Housing metrics pulled back nationally to end the second quarter, but what's true at the national level isn't always true at the local level.
According to the report, median list prices at the national level grew to $215,000, marking a 7.55 percent improvement over this time last year but only a 0.05 percent gain from May.
Meanwhile, inventory levels declined to an estimated 1.9 million listings, a decline of nearly 1 percent from June and 8.65 percent from May.
"National housing inventory is now roughly in line with June 2013 levels when rising home prices first generated a surge in market supply," Realtor.com reported.
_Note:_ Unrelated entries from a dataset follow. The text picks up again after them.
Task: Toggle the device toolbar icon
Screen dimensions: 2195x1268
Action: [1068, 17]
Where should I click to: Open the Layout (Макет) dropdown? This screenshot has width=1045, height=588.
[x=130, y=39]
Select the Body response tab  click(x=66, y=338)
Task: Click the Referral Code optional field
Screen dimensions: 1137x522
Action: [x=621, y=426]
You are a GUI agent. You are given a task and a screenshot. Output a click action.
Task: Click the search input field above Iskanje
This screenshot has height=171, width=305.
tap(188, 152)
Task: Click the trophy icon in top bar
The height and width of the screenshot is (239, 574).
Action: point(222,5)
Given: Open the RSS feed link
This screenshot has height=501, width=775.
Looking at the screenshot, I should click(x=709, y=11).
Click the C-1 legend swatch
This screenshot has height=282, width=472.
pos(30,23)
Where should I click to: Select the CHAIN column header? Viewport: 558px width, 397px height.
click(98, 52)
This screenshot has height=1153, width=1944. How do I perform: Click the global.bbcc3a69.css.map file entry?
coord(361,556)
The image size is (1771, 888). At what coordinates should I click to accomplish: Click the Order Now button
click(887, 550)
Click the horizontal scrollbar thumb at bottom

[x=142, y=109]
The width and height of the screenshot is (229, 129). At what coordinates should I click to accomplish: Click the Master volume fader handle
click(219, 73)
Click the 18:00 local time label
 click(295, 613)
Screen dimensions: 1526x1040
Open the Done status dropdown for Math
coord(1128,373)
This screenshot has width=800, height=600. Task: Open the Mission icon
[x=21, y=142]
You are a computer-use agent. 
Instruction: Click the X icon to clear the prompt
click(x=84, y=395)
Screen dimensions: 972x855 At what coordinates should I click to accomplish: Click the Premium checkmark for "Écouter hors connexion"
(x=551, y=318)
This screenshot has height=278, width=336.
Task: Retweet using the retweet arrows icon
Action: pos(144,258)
Additionally, homes in June sold 5 percent faster than they did last year—a median 76 days—indicating demand remains strong as supply falters.
While current and seasonal trends would suggest home sales will see a slowdown in the coming months, national indicators are masking some of the activity happening in individual markets, says Jonathan Smoke, chief economist for Realtor.com.
"Our June data shows monthly inventory picking up in markets already experiencing price increases and fast property turnover," Smoke said. "These dynamics will result in strong home sales and extend the buying season past the usual June/July peak to later in the third quarter."
According to the report, the brightest spots for third-quarter growth are positioned all over the country, including Baton Rouge, Louisiana; Columbia, South Carolina; Spokane, Washington; and Philadelphia, among others.
Though they're geographically dispersed, the company says all of those markets have a few important traits in common: steady month-over-month inventory growth, decent price appreciation, and faster home sales as local demand outpaces supply.
It's those attributes, Smoke says, that will help propel sales moving forward.
"The markets where we expect significant third quarter home sales are all very different—ranging from small to large, affordable to expensive, previously distressed to minimally affected by the downturn," Smoke said. "Diversification in the areas experiencing healthy real estate economies is a key indicator that the housing recovery has become more sustainable."